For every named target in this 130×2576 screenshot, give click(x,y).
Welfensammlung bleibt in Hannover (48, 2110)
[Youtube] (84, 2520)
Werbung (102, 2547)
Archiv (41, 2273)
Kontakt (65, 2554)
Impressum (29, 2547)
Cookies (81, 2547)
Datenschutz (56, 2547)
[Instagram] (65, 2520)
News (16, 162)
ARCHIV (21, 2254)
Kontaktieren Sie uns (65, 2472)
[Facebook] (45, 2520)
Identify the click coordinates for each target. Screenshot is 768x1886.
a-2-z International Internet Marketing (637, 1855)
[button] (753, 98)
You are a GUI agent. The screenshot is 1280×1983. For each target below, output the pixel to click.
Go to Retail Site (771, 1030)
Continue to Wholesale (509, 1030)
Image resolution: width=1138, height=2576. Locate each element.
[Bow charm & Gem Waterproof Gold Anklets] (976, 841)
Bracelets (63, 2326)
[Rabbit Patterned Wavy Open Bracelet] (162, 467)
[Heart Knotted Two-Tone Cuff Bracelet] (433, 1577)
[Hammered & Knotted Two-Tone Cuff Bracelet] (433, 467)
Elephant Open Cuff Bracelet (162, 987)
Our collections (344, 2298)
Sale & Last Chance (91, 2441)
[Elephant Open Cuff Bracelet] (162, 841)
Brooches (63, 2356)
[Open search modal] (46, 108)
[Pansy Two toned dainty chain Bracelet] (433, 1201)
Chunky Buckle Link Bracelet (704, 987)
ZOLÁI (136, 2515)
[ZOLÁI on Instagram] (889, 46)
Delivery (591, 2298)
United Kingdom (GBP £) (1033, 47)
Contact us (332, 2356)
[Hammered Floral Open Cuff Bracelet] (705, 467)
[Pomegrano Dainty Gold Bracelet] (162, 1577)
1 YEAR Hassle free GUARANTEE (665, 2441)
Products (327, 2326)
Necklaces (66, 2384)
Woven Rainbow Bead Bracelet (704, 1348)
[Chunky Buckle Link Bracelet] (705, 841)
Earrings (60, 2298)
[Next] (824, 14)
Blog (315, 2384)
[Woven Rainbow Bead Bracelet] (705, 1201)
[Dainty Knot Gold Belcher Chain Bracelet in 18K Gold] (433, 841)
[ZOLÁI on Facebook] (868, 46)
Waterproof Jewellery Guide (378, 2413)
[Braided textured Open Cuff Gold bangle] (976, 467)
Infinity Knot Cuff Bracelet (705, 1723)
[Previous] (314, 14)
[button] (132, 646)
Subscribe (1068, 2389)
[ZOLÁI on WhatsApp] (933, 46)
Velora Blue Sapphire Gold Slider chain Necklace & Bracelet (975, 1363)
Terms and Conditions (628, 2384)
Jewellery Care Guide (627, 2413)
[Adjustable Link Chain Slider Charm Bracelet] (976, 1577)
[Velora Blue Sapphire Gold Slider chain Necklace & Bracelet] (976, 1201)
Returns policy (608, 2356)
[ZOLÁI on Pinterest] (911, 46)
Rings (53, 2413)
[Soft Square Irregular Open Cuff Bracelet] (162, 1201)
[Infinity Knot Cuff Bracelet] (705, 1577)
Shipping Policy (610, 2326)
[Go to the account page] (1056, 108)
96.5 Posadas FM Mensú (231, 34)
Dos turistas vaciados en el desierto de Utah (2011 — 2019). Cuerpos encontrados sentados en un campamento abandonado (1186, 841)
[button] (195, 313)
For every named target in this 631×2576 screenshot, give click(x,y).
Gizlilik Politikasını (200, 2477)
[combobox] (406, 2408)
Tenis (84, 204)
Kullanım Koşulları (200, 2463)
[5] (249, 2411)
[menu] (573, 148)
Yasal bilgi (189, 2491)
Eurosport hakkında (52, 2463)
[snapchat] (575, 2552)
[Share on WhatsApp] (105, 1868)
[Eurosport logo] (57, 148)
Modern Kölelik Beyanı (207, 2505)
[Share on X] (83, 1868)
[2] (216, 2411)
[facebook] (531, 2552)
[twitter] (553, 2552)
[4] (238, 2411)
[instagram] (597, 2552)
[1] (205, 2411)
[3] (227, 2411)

*-*-*

» TASK
Copy every line above without altering a word.

» SOLUTION FOR THIS PROBLEM
For every named target in this 130×2576 screenshot, give click(x,y).
Welfensammlung bleibt in Hannover (48, 2110)
[Youtube] (84, 2520)
Werbung (102, 2547)
Archiv (41, 2273)
Kontakt (65, 2554)
Impressum (29, 2547)
Cookies (81, 2547)
Datenschutz (56, 2547)
[Instagram] (65, 2520)
News (16, 162)
ARCHIV (21, 2254)
Kontaktieren Sie uns (65, 2472)
[Facebook] (45, 2520)
Identify the click coordinates for each target. Screenshot is 768x1886.
a-2-z International Internet Marketing (637, 1855)
[button] (753, 98)
You are a GUI agent. The screenshot is 1280×1983. For each target below, output the pixel to click.
Go to Retail Site (771, 1030)
Continue to Wholesale (509, 1030)
Image resolution: width=1138, height=2576. Locate each element.
[Bow charm & Gem Waterproof Gold Anklets] (976, 841)
Bracelets (63, 2326)
[Rabbit Patterned Wavy Open Bracelet] (162, 467)
[Heart Knotted Two-Tone Cuff Bracelet] (433, 1577)
[Hammered & Knotted Two-Tone Cuff Bracelet] (433, 467)
Elephant Open Cuff Bracelet (162, 987)
Our collections (344, 2298)
Sale & Last Chance (91, 2441)
[Elephant Open Cuff Bracelet] (162, 841)
Brooches (63, 2356)
[Open search modal] (46, 108)
[Pansy Two toned dainty chain Bracelet] (433, 1201)
Chunky Buckle Link Bracelet (704, 987)
ZOLÁI (136, 2515)
[ZOLÁI on Instagram] (889, 46)
Delivery (591, 2298)
United Kingdom (GBP £) (1033, 47)
Contact us (332, 2356)
[Hammered Floral Open Cuff Bracelet] (705, 467)
[Pomegrano Dainty Gold Bracelet] (162, 1577)
1 YEAR Hassle free GUARANTEE (665, 2441)
Products (327, 2326)
Necklaces (66, 2384)
Woven Rainbow Bead Bracelet (704, 1348)
[Chunky Buckle Link Bracelet] (705, 841)
Earrings (60, 2298)
[Next] (824, 14)
Blog (315, 2384)
[Woven Rainbow Bead Bracelet] (705, 1201)
[Dainty Knot Gold Belcher Chain Bracelet in 18K Gold] (433, 841)
[ZOLÁI on Facebook] (868, 46)
Waterproof Jewellery Guide (378, 2413)
[Braided textured Open Cuff Gold bangle] (976, 467)
Infinity Knot Cuff Bracelet (705, 1723)
[Previous] (314, 14)
[button] (132, 646)
Subscribe (1068, 2389)
[ZOLÁI on WhatsApp] (933, 46)
Velora Blue Sapphire Gold Slider chain Necklace & Bracelet (975, 1363)
Terms and Conditions (628, 2384)
Jewellery Care Guide (627, 2413)
[Adjustable Link Chain Slider Charm Bracelet] (976, 1577)
[Velora Blue Sapphire Gold Slider chain Necklace & Bracelet] (976, 1201)
Returns policy (608, 2356)
[ZOLÁI on Pinterest] (911, 46)
Rings (53, 2413)
[Soft Square Irregular Open Cuff Bracelet] (162, 1201)
[Infinity Knot Cuff Bracelet] (705, 1577)
Shipping Policy (610, 2326)
[Go to the account page] (1056, 108)
96.5 Posadas FM Mensú (231, 34)
Dos turistas vaciados en el desierto de Utah (2011 — 2019). Cuerpos encontrados sentados en un campamento abandonado (1186, 841)
[button] (195, 313)
For every named target in this 631×2576 screenshot, give click(x,y).
Gizlilik Politikasını (200, 2477)
[combobox] (406, 2408)
Tenis (84, 204)
Kullanım Koşulları (200, 2463)
[5] (249, 2411)
[menu] (573, 148)
Yasal bilgi (189, 2491)
Eurosport hakkında (52, 2463)
[snapchat] (575, 2552)
[Share on WhatsApp] (105, 1868)
[Eurosport logo] (57, 148)
Modern Kölelik Beyanı (207, 2505)
[Share on X] (83, 1868)
[2] (216, 2411)
[facebook] (531, 2552)
[twitter] (553, 2552)
[4] (238, 2411)
[instagram] (597, 2552)
[1] (205, 2411)
[3] (227, 2411)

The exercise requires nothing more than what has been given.